Several users of Instagram, Meta’s other platform have returned to service after a global downtime, as announced by the photo-sharing website on Thursday. It also mentioned that a several-hour-long technical error has been fixed.
“Earlier tonight, a technical issue caused people to have trouble accessing Instagram. We resolved this issue for everyone as quickly as possible,” Instagram said in a tweet.
At the height of the disruption, Downdetector, a firm that analyzes downtime, recorded more than 53,000 cases of users not being able to access Instagram. The site collects status updates from several sources, including user-submitted platform issues.
Downdetector said that the number of complaints of disruptions in the United States had decreased to below 1,000 while Instagram was going back online.
Less than 100 troubles were reported in the UK, India, Japan, and Australia, according to the outage-tracking website.
Last month, Meta released its own AI to promote research into what it called an “important, fast-changing topic,” its generative AI model named “LLaMA” in response to OpenAI’s viral success using ChatGPT.
Based on the most recent Meta blog post on Friday, the social media corporation stated that additional studies can help in addressing concerns like “bias, toxicity, and the possibility for propagating misinformation” that generative AI technologies can provide.
Meta said on Friday that “there is still more research that needs to be done to address the risks of bias, toxic comments, and hallucinations in large language models.”
According to the firm’s CEO Mark Zuckerberg, the AI model, which is called “Large Language Model Meta AI,” is targeted at researchers.
“LLMs have shown a lot of promise in generating text, having conversations, summarizing written material, and more complicated tasks like solving math theorems or predicting protein structures,” he wrote in the post, using the abbreviation “LLMs” to refer to large language models.
“Meta is committed to this open model of research and we’ll make our new model available to the AI research community,” he wrote.
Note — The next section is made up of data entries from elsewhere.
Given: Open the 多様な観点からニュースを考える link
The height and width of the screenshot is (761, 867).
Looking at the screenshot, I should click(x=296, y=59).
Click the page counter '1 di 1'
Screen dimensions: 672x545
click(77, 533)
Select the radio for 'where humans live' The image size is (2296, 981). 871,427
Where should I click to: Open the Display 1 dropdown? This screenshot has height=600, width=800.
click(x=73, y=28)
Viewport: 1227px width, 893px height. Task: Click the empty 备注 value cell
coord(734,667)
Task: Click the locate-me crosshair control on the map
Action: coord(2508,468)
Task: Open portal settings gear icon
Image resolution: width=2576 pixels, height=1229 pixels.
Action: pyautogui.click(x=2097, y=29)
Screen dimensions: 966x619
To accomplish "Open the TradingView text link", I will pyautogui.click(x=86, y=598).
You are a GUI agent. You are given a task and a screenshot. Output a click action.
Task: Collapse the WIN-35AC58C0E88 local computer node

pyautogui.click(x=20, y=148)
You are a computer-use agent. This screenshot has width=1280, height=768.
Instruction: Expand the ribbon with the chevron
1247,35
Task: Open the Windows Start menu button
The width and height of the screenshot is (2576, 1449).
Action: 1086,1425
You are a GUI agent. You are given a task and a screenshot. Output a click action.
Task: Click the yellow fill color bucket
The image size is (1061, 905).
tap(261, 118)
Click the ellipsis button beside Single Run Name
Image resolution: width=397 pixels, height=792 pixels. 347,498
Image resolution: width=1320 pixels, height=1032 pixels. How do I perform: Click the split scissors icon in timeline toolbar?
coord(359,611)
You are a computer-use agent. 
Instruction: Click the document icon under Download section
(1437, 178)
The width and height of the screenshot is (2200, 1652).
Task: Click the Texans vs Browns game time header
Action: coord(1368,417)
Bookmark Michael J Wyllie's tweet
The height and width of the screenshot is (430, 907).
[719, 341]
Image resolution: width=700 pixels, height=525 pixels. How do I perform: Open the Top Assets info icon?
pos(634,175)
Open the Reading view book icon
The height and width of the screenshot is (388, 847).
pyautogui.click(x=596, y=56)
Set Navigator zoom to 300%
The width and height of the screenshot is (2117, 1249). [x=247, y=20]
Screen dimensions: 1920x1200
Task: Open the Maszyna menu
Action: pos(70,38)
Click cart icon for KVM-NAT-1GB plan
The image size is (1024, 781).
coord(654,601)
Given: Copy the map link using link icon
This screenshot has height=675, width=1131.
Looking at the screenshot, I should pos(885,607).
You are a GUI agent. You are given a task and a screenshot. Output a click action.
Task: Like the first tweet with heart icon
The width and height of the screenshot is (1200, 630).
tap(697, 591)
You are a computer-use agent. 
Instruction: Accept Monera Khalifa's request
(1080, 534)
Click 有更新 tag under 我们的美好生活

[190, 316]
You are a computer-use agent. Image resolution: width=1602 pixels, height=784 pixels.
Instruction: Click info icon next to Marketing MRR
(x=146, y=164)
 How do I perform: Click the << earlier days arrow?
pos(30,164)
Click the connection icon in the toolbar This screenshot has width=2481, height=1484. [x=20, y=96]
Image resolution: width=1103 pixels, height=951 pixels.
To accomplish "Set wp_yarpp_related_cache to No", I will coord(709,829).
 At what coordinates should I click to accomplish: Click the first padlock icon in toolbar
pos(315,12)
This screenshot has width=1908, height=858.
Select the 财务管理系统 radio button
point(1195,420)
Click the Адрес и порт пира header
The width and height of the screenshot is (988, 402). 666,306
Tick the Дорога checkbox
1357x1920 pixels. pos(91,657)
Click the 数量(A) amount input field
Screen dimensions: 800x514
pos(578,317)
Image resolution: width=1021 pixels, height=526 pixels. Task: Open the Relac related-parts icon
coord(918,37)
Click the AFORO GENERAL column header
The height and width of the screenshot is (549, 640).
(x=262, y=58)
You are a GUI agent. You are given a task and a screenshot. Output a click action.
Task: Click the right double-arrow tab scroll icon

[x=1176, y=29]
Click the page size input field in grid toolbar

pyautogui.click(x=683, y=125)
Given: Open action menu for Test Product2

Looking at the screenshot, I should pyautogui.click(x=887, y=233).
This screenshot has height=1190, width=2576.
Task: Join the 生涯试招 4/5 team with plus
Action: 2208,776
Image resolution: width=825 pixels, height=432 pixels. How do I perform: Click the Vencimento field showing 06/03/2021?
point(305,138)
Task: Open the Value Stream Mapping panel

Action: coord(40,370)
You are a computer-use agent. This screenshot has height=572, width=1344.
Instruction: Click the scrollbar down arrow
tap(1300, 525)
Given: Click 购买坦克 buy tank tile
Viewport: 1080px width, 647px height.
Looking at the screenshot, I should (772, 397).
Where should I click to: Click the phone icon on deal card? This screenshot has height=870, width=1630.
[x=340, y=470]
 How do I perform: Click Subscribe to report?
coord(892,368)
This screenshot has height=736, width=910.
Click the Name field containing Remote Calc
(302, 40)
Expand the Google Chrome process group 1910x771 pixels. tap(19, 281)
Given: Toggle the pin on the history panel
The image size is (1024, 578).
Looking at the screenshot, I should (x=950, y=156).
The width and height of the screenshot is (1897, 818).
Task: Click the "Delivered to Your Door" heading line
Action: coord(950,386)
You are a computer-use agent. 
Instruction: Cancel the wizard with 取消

Users can access real-time data regarding the state of numerous websites and services via the internet site known as Downdetector.
The site’s analysis is based on user outage complaints that are gathered from a variety of places, notably Twitter and the comments section of each site’s page on Downdetector.
The areas of the outage complaints are also displayed on a map, and above the map is a list of towns with the matching amount of complaints. There are 45 nations where Downdetector is accessible, and there is a unique website for each one.